The Game of Self-Assurance

I was told by one of my professors that some time (maybe years) ago they did an experiment, where they randomly divided a group of children into two groups. Then they gave the children to one class and told the teacher that they were the class of exceptionally talented kids. They told the teacher of the other class that these guys need more attention because they are not so gifted. The teachers had the same curriculum and pretty much the same skill set. At the end of the year, the kids who’s teacher was coned into believing that her kids were gifted had performed much much better than her counter part who believed that her kids were not so intelligent.

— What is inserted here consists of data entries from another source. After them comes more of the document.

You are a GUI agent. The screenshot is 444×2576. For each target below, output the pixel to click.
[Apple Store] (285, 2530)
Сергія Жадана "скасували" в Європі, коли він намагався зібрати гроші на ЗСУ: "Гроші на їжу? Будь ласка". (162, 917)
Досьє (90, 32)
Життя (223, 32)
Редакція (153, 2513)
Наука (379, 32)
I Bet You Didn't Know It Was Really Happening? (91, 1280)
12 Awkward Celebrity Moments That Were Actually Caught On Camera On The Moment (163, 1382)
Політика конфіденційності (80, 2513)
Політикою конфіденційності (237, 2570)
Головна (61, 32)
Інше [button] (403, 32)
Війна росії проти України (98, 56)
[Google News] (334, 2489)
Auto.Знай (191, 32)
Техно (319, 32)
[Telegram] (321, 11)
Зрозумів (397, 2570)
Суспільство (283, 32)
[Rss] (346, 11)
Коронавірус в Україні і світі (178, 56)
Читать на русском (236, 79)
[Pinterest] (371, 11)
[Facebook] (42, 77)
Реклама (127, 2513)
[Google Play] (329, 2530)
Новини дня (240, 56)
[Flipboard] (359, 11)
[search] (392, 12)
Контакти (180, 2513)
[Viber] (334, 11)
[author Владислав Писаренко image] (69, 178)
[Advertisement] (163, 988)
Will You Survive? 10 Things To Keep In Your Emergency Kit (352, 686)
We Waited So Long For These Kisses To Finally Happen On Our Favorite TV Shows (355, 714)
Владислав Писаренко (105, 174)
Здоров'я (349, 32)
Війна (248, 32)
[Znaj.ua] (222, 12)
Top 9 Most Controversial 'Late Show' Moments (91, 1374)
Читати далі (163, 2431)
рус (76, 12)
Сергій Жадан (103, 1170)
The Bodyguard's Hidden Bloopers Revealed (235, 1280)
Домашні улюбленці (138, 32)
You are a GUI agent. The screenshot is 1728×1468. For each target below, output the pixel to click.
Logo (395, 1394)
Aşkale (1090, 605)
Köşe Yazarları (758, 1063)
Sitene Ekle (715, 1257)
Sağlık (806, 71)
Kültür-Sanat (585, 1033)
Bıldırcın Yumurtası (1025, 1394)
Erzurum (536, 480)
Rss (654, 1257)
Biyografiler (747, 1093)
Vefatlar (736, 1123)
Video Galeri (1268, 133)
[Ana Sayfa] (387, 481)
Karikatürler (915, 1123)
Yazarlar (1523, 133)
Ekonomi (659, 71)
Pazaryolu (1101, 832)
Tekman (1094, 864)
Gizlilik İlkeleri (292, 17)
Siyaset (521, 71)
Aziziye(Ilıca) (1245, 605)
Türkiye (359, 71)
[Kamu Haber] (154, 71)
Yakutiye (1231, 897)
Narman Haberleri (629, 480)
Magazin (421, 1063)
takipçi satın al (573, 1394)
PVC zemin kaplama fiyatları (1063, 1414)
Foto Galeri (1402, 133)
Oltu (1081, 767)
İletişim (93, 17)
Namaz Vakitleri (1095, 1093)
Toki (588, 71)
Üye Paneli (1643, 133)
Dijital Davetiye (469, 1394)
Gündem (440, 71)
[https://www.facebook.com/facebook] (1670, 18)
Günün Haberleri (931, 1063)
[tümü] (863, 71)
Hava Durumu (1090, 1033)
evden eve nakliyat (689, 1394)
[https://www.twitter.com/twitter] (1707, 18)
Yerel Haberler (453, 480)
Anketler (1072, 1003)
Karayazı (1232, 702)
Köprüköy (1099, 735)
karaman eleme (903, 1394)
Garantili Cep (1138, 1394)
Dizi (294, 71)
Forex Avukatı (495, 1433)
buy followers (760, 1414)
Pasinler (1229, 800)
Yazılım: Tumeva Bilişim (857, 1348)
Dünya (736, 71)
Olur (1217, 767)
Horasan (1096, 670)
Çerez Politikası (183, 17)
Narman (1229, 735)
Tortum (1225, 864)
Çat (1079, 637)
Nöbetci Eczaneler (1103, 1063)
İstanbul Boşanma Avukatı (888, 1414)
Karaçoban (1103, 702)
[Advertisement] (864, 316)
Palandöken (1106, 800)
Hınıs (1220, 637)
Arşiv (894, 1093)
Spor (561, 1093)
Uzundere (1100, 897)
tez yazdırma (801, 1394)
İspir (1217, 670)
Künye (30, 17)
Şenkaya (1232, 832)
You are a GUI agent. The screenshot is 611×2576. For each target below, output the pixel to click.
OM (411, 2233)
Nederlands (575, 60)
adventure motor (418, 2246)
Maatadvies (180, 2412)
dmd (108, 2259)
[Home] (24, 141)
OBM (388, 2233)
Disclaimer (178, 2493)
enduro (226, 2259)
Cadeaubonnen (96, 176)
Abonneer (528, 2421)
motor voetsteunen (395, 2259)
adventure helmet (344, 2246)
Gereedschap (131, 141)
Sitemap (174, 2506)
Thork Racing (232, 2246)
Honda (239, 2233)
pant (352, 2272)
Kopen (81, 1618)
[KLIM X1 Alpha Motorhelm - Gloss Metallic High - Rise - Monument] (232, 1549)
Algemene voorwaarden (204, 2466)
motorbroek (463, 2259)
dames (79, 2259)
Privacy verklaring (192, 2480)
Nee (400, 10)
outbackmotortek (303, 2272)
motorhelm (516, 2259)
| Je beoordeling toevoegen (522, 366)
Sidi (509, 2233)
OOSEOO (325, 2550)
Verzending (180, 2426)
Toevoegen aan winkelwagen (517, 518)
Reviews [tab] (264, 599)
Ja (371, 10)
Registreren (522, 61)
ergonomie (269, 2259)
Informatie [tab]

While I doubt they can do this experiment now, under the current laws as it will be unethical and immoral, it makes a very good point not just about children and how they react to what we see in them but adults and how we react to the expectations and beliefs we hold. If I start a task with self-doubt and this negative thought that it is too hard or I can’t do it, I have lost half the battle already. Results come to people who believe “Yes, we can!” (not too much of a cliche, is it?

I always thought golf was a game for spoiled rich folks who can’t actually play a real sport. But I have come to realize that it teaches you something that the other sports don’t/can’t. There is no playing defense in golf. Your performance is limited to how much self-discipline you have, not anything to do with the strengths or weaknesses of your opponent. This aspect of the game forces me out of my “victim” mode, where the only person to blame for where the ball is on the fairway, is myself.

I have read that Tiger woods was taught by his father to imagine the ball rolling on that green going into the hole, to believe it will happen this way and it would. That positive imagination brings on the self-confidence, which calms his nerves and so he performs better under pressure.